“‘Out with it, Bill; we are prepared for the wust.’”
“Yes, Bill,” says I. “I allow he was glad to git it back. He ort to be. He has some $3,800 of interest and principal we have paid him on the farm, before he forced us to borrow the money from Banker Vinting to pay him last spring. You see, Bill, we paid him $3,800 interest and principal up to last Aprile; then last Aprile we paid him $1,800 that we borrowed from the banker, and some $300 of Jobe’s legicy money from his dead aunt, makin in all some $5,900. Now he takes $1,863 of that money and buys it back, givin him the same farm we got from him and $4,000 nearly of money besides that Jobe has airned by hard knocks.”
“Well, Betsy,” says Bill, “it does look kind a tough.”

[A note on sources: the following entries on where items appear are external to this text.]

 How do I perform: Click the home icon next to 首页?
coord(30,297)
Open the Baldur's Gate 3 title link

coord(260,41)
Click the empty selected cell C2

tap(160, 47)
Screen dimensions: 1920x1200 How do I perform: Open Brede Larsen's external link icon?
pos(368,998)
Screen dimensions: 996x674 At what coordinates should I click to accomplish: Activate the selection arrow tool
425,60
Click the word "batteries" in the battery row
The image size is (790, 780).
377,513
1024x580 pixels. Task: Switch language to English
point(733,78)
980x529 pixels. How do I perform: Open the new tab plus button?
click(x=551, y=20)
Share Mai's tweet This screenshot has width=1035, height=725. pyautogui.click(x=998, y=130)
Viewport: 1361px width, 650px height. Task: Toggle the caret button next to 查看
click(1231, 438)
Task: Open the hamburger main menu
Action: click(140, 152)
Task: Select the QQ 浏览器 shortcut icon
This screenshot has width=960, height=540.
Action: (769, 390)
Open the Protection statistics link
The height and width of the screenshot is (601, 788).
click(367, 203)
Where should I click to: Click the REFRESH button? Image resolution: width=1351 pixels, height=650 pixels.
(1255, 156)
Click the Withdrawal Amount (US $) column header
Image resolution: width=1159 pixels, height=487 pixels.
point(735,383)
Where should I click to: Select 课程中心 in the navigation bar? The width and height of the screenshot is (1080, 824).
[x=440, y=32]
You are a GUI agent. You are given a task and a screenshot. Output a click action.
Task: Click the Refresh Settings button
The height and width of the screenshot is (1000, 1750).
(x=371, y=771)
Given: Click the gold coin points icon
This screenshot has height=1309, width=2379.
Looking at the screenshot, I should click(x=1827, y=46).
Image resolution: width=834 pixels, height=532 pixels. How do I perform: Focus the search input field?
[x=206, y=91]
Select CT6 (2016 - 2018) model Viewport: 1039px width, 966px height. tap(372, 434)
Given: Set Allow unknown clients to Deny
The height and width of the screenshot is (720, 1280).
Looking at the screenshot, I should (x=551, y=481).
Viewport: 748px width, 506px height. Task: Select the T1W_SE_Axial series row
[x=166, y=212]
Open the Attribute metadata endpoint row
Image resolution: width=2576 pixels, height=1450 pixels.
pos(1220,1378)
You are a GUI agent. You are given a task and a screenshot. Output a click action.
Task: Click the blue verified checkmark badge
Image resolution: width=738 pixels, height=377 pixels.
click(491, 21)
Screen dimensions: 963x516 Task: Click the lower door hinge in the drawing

“Yes,” says I, “and it dont look any tougher than it is.”
“I spose not,” says Bill.
“No, Bill,” says I; “if the lawmakers only knew how hard it is to be sold out and turned out of your home, they would surely make laws to make money plentier and easier to git; they would surely reduce interest.”
“They ort to,” says Bill.
“Yes, Bill,” says I, “we have done all we could to hold the farm, and hoped to have a home to stay in in our old age.
“We have give all we raised to Congressman Richer in payments and interest and taxes and sich.
“We have done without many a thing we ort to a had tryin to keep our payments up, hopin that our old age might be spent here among our neighbors; but every year since we bought the farm times have got harder, prices lower and money scarcer.